The Blister Problem
Foot Blisters are the Most Common Running Injury
Blisters on the feet are the most common injury and seem inevitable when running long distances. One study in the Journal of Sports Medicine 2004;38:498-501 reported that up to 39% of marathon runners experienced foot blisters while running marathons. Runners can’t physically run enough training miles to condition their feet not to get blisters for long distance races of 100+ miles especially if the conditions of the course are bad. In the past, the most successful runners learned to run with the pain of having blisters, calling them a “badge of courage.” Until now, there has been limited success in actually preventing blisters. Runners have tried everything to prevent blisters including Vaseline®, skin lubricants, powders and tape. These may help for a short period of time, but are not effective over long distances. Oily lubricants can be detrimental as they prevent socks from effectively removing moisture from the skin.

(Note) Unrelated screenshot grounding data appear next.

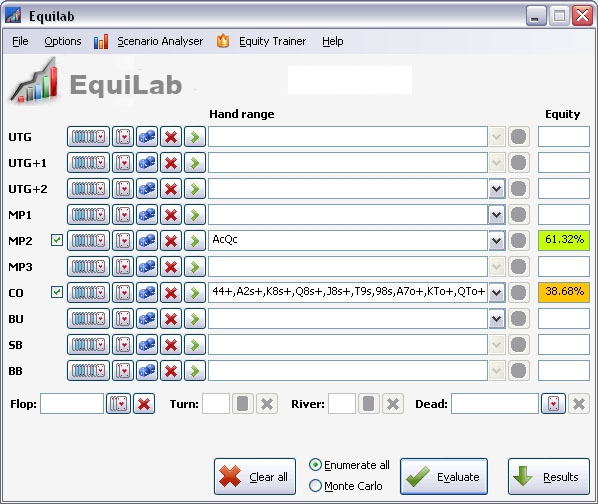Open hand range selector for UTG
The width and height of the screenshot is (598, 504).
coord(88,137)
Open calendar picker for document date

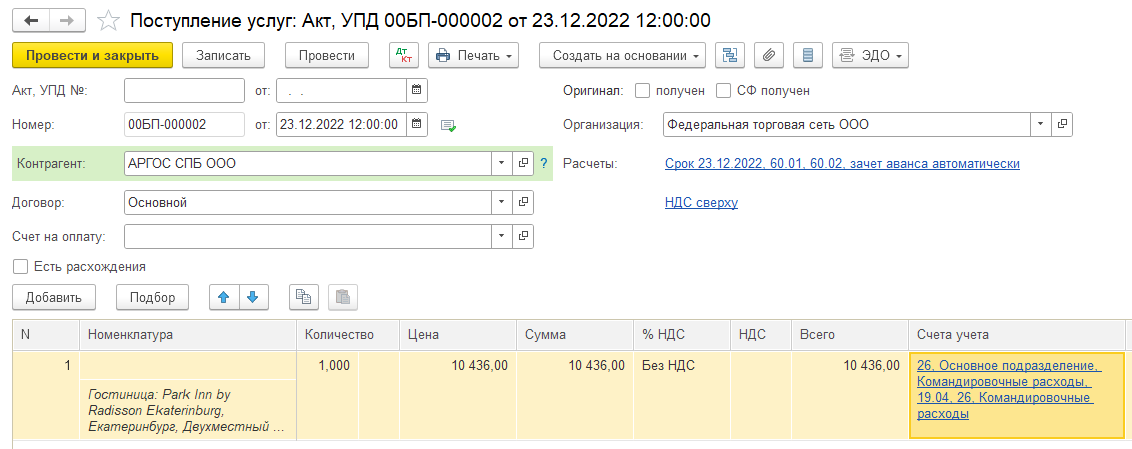tap(417, 124)
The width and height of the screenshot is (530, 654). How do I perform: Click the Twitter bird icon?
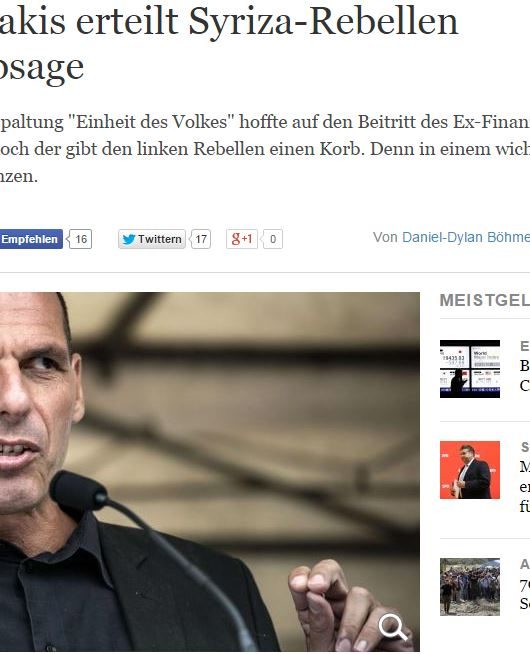(x=129, y=239)
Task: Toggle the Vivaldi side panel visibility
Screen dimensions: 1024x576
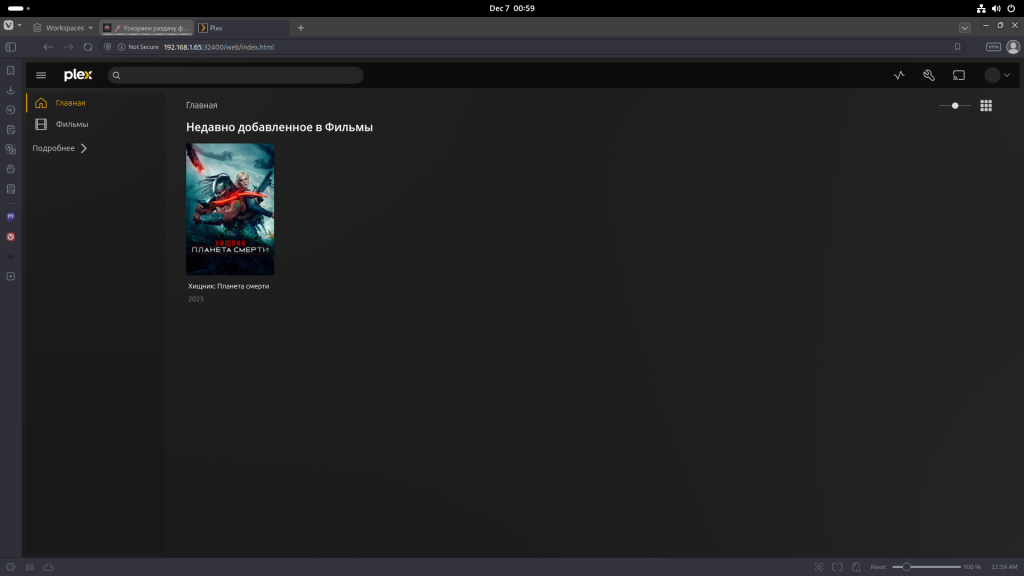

Foot Blisters Can Cause Further Injury
A study to determine the association of blisters with subsequent injuries was conducted by RS Bush, SK Brodine & RA Shaffer with 2,130 male US Marine Corps recruits participating in initial physical training at the Marine Corps Recruit Depot in San Diego, California. The study found that recruits with blisters were 50% more likely to experience an additional training-related injury.
Foot blisters are most common on the toes, heel, and ball of the foot. Blisters caused by socks usually occur when socks do not fit, their seams irritate the skin, and/or the socks become wet. Wet socks soften and weaken the skin, making feet vulnerable to blisters. Heat, moisture and friction work together to cause blisters, each contributing to the severity of the others creating a Blister Cycle.
Excess heat normally radiates away from bare feet, but wearing shoes traps heat, elevating the temperature of the skin. Heat generated by physical activity can further raise the temperature inside shoes 20 degrees or more.
With higher than normal skin temperature, the body produces sweat to cool the skin by evaporation. Wearing shoes prevents evaporative cooling from effectively taking place, leaving socks and feet wet.
Moisture significantly increases friction between socks and skin. Higher friction limits skin surface movement, but still allows inner tissue movement. This shearing effect physically separates the two layers, creating a void. This void fills with fluid forming a blister.